Temporal Properties of Conditional Independence in Dynamic Bayesian Networks
Rajab Aghamov, Christel Baier, Joel Ouaknine, Jakob Piribauer, Mihir Vahanwala, Isa Vialard
TL;DR
The paper tackles the problem of verifying how conditional-independence (CI) propositions evolve over time in Dynamic Bayesian Networks (DBNs) against temporal specifications. It introduces two specification formalisms, linear temporal logic (LTL) and non-deterministic Büchi automata (NBAs), to express temporal properties of CI, distinguishing between structural CI (graph-based) and stochastic CI (distribution-based). Structural CI model-checking for DBN-templates against LTL and NBAs is shown to lie in PSPACE and to be NP-hard as well as coNP-hard, with polynomial-time tractable cases under natural restrictions on the templates. In contrast, eventual stochastic CI is at least as hard as the Skolem problem for linear recurrence sequences (LRS), indicating deep number-theoretic hardness and challenging decidability for stochastic properties. The work thus provides a rigorous automata-theoretic and complexity-theoretic framework for CI verification in DBNs, with practical tractability only under restricted structural assumptions and significant hardness barriers for stochastic specifications.
Abstract
Dynamic Bayesian networks (DBNs) are compact graphical representations used to model probabilistic systems where interdependent random variables and their distributions evolve over time. In this paper, we study the verification of the evolution of conditional-independence (CI) propositions against temporal logic specifications. To this end, we consider two specification formalisms over CI propositions: linear temporal logic (LTL), and non-deterministic Büchi automata (NBAs).

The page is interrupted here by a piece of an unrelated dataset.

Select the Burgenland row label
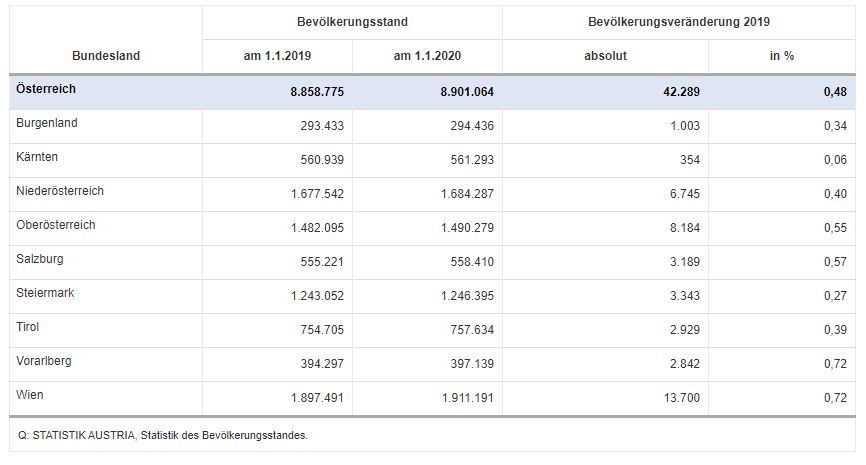This screenshot has width=866, height=465. click(x=47, y=123)
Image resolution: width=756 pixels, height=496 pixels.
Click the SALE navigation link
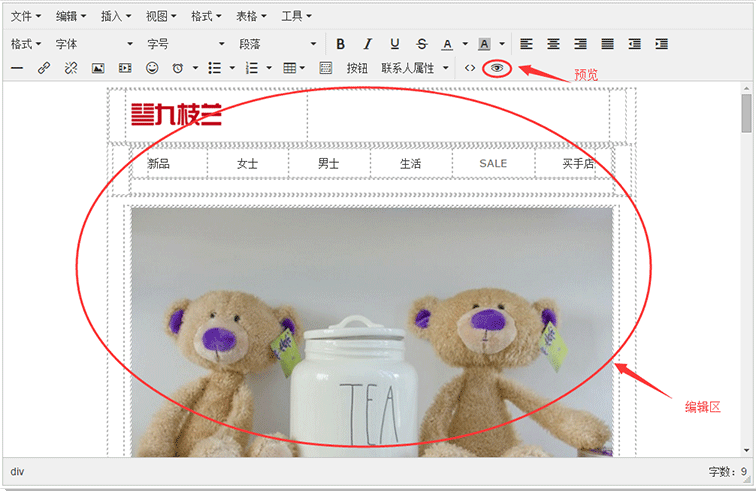click(x=493, y=163)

This problem has two variants. Stochastic CI properties take the given concrete probability distributions into account, while structural CI properties are viewed purely in terms of the graphical structure of the DBN. We show that deciding if a stochastic CI proposition eventually holds is at least as hard as the Skolem problem for linear recurrence sequences, a long-standing open problem in number theory. On the other hand, we show that verifying the evolution of structural CI propositions against LTL and NBA specifications is in PSPACE, and is NP- and coNP-hard. We also identify natural restrictions on the graphical structure of DBNs that make the verification of structural CI properties tractable.